• **BRIEF**:
Can you carry on the forum thread about the new KuroWerks detailing unit from its last post?

• **SELECTED PASSAGE**:
########
# KuroWerks HQ - New Unit



## KuroWerks (Dec 19, 2014)

Some of you may of seen our 'welcome' post but if you haven't, we're a newly established business, currently providing detailing products via our website and also early next year, we will be able to offer detailing services at our modern unit based in Grimsby.

I thought I would share some photos of the progress made so far in the unit, which I must admit is not the most exciting lol 

Just waiting for the sign to be put up.


----------



## KuroWerks (Dec 19, 2014)

The unit had some junk left behind from the previous occupiers, which was all removed.

The walls have all been touched up so all looking fresh again.

Didn't get any pictures as it was before, but here most has junk has gone, just tidying up left to do ready for shelving and equipment. Waste cardboard from deliveries all cut up ready to go to the recycling centre.


----------



## KuroWerks (Dec 19, 2014)

Unit all cleaned out yesterday.



















And some of current detailing equipment dumped into the unit ready to be sorted.


----------



## KuroWerks (Dec 19, 2014)

Shelving built, only plastic from B&Q but they are strong.










Everything stored away










Pressure washer and DI Vessel in place


----------



## KuroWerks (Dec 19, 2014)

Our office/chill out area. Just needing a TV and PlayStation now 










Lots more to sort like lighting etc but that will be done in the New Year now!

Thanks for looking! :thumb:


----------



## TheGruffalo1 (Dec 11, 2013)

Looks good pal! 

All the best.


----------



## KuroWerks (Dec 19, 2014)
########
• **DATASET SECTION**:
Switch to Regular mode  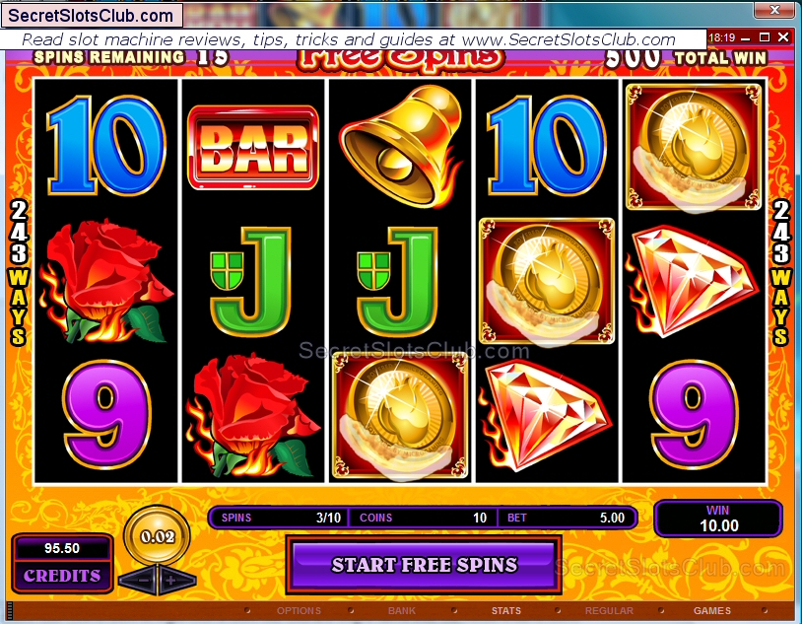609,610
########
• **IN RESPONSE**:
Thanks :thumb:


----------



## tightlines (Jul 16, 2011)

looking good


----------



## chongo (Jun 7, 2014)

Very nice.


----------



## shudaman (Sep 12, 2010)

Very nice!!
What's the tank attached to the karcher?


----------



## M4D YN (Nov 24, 2007)

shudaman said:


> Very nice!!
> What's the tank attached to the karcher?


Water filter tank


----------



## T.C (Sep 1, 2014)

very impressive unit. office looks very professional


----------



## gammachan (May 17, 2014)

Very nice


----------



## Pittsy (Jun 14, 2014)

looking good:thumb:


----------



## KuroWerks (Dec 19, 2014)

shudaman said:


> Very nice!!
> What's the tank attached to the karcher?


It is a water filter as M4D YN said, from *****.

The water round here is very hard. Handy to use just to rinse down vehicles and leave to dry naturally as leaves no water marks.

Thanks for all the comments :thumb:

Mikey


----------



## MDC250 (Jan 4, 2014)

Does look very smart Mikey, sure it will all be a continuing success


----------



## danwel (Feb 18, 2007)

Nice looking unit you have there


----------



## 20vKarlos (Aug 8, 2009)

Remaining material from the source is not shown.